Ghostscript is a suite of tools used by hundreds of software suites and coding libraries, which allows desktop software and web servers to handle Adobe Systems' PostScript and PDF page description languages.
Multiple bypass vulnerabilities, disclosed Tuesday, exist in the suite's optional -dSAFER feature, which is ironically supposed to prevent unsafe PostScript operations. By causing Ghostscript (or a program leveraging Ghostscript) to parse a specially-crafted malicious file, a remote, unauthenticated attacker may be able to execute arbitrary commands with the privileges of the Ghostscript code.
(Score: 0) by Anonymous Coward on Thursday August 23 2018, @10:44AM (2 children)
If a mail server runs something like Spam Assassin, which may use libgs to read certain file types for malicious code, will it run the embedded commands that are used to take advantage of these vulnerabilities? In other words, can sending an infected attachment to someone infect the mail server?

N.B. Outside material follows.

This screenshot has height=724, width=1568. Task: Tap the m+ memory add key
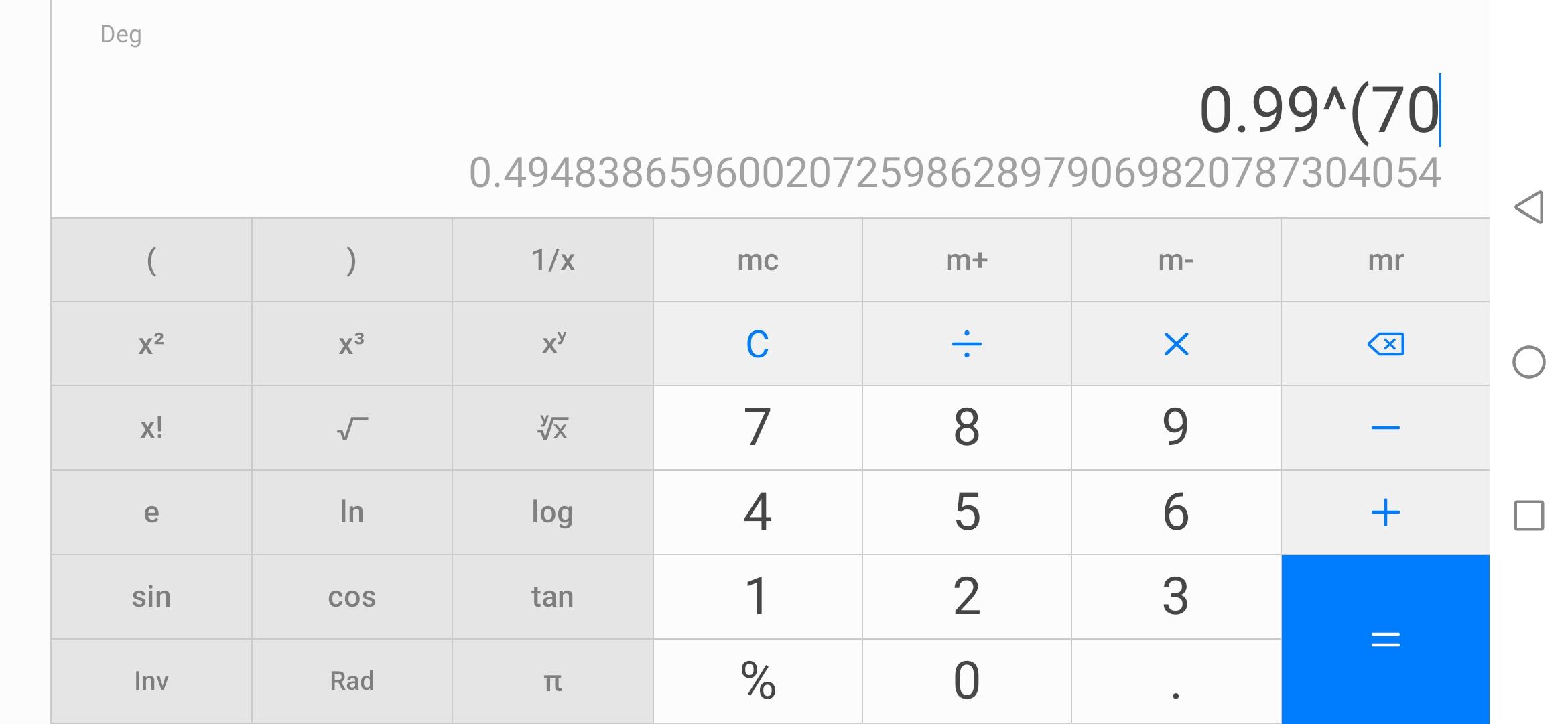[x=966, y=260]
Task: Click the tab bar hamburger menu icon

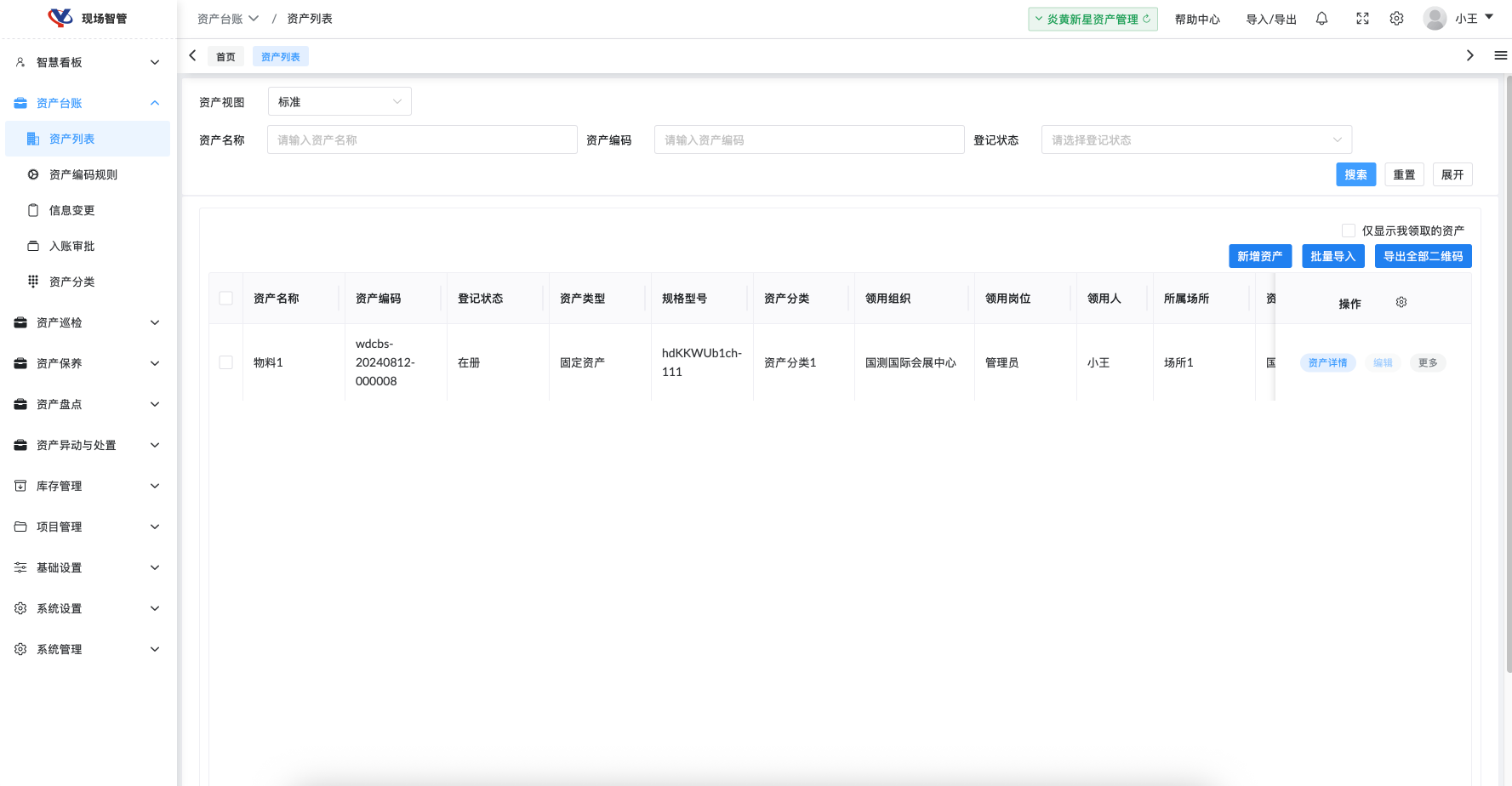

(Score: 1, Informative) by Anonymous Coward on Thursday August 23 2018, @11:15AM
I think maybe you mean clamav my man.
(Score: 0) by Anonymous Coward on Thursday August 23 2018, @07:41PM
If you are running a Linux or Unix server and have either SpamAssassin or ClamAV setup correctly, then they have read-only access to their configs and definitions and cannot make outgoing network connections. The only have write access to their sockets used for IPC. Best-case scenario for infection in a situation like that would be chaining an attack, such that the ClamAV scanner executes arbitrary code. That code would either have to have a kernel privilege escalation attack to allow the process to break out or cause the replies on the socket to the caller to contain an exploit that causes that to execute arbitrary code, which would allow a horizontal privilege escalation. HOWEVER, ClamAV and SpamAssassin and most other milters wouldn't be parsing the PDF/PS file and running the code directly, but rather doing some sort of signature analysis.